[To do]:
Copy out the records below, swapping "icon" for "button" and keeping everything else the same. Leave the pictures out.

::::::

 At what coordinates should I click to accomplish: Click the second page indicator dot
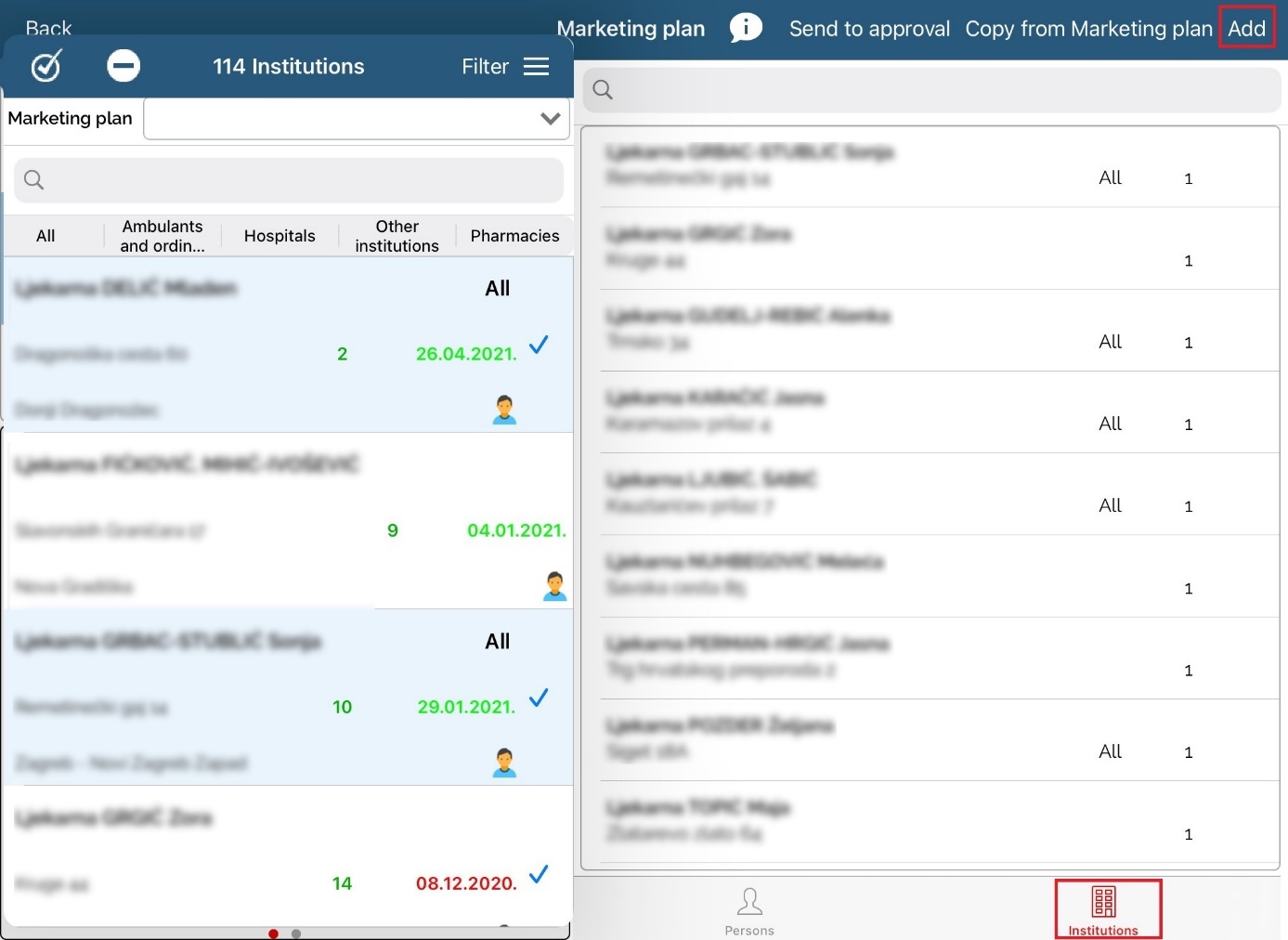pyautogui.click(x=296, y=933)
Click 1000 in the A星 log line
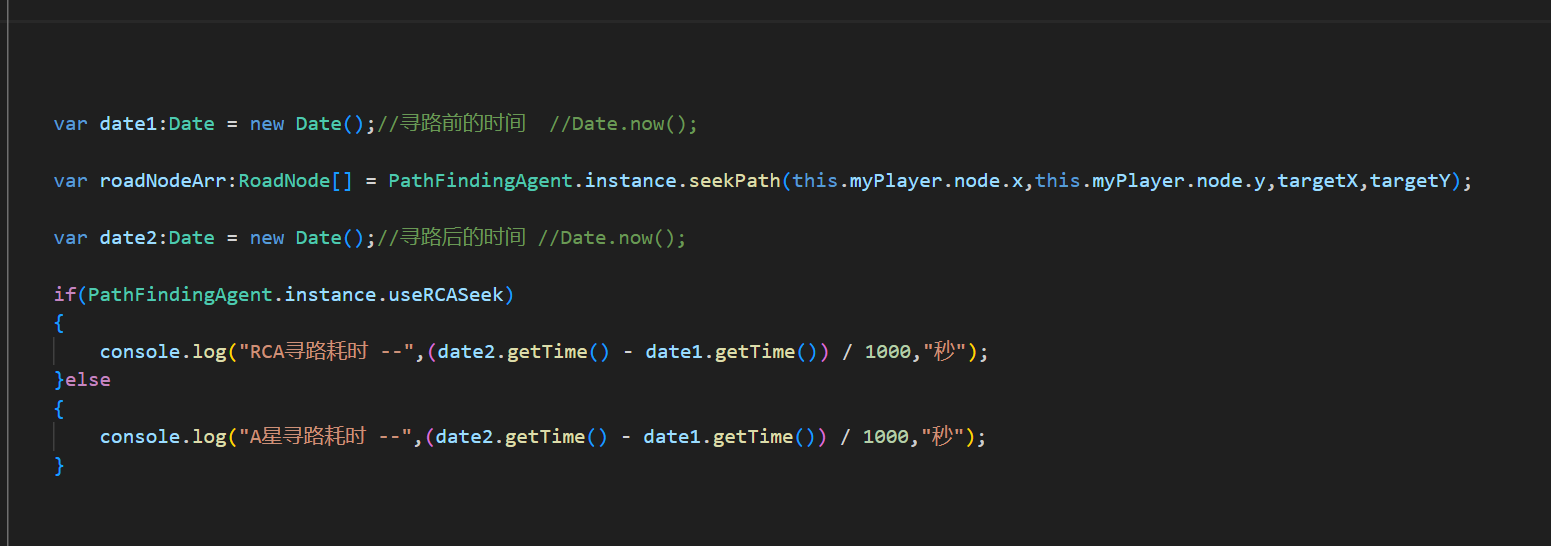The width and height of the screenshot is (1551, 546). click(x=885, y=437)
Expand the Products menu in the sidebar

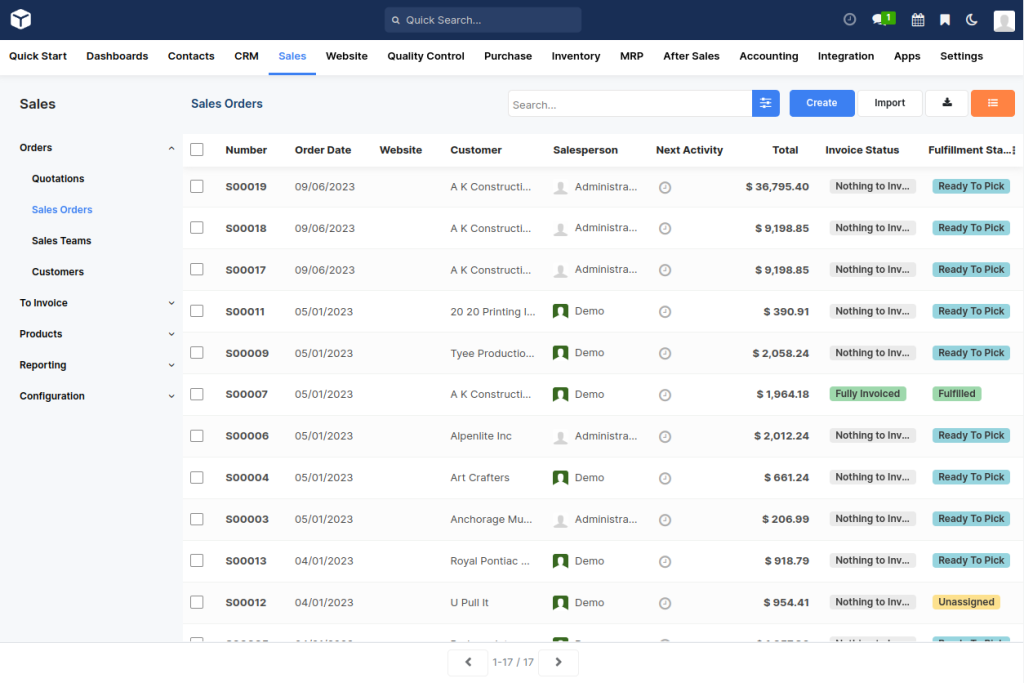[171, 334]
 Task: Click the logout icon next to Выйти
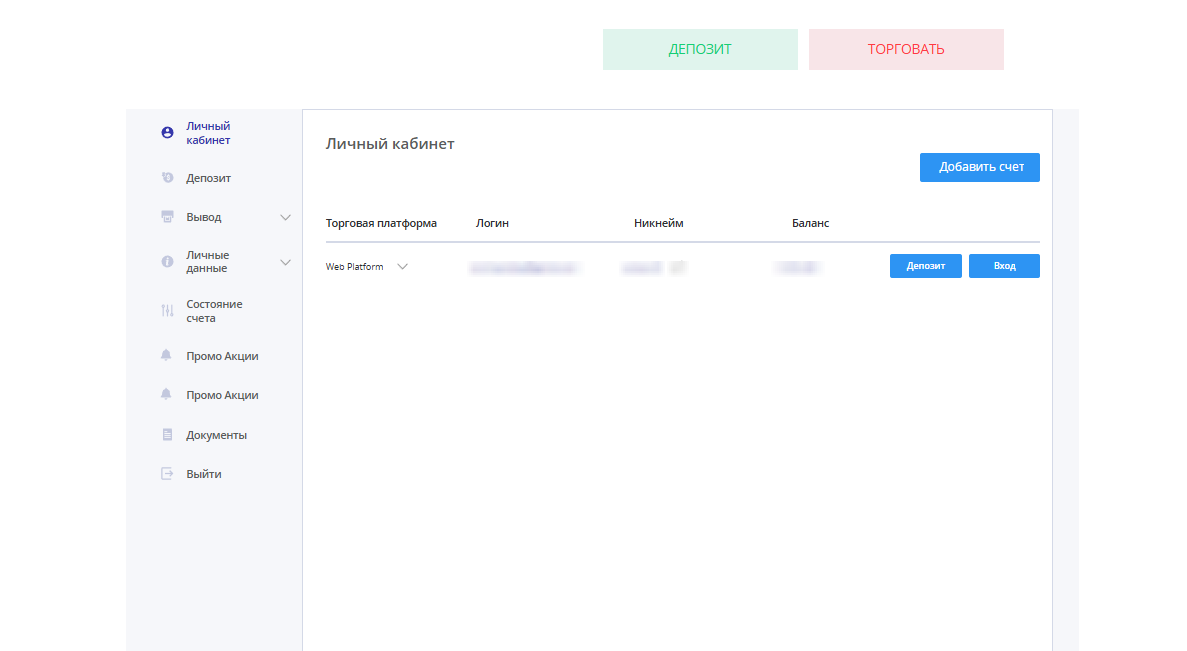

::::::

[Response]:
 At what coordinates should I click to accomplish: Click the second page indicator dot
pyautogui.click(x=296, y=933)
Click 1000 in the A星 log line
The width and height of the screenshot is (1551, 546). click(x=885, y=437)
Expand the Products menu in the sidebar

[171, 334]
 Task: Click the logout button next to Выйти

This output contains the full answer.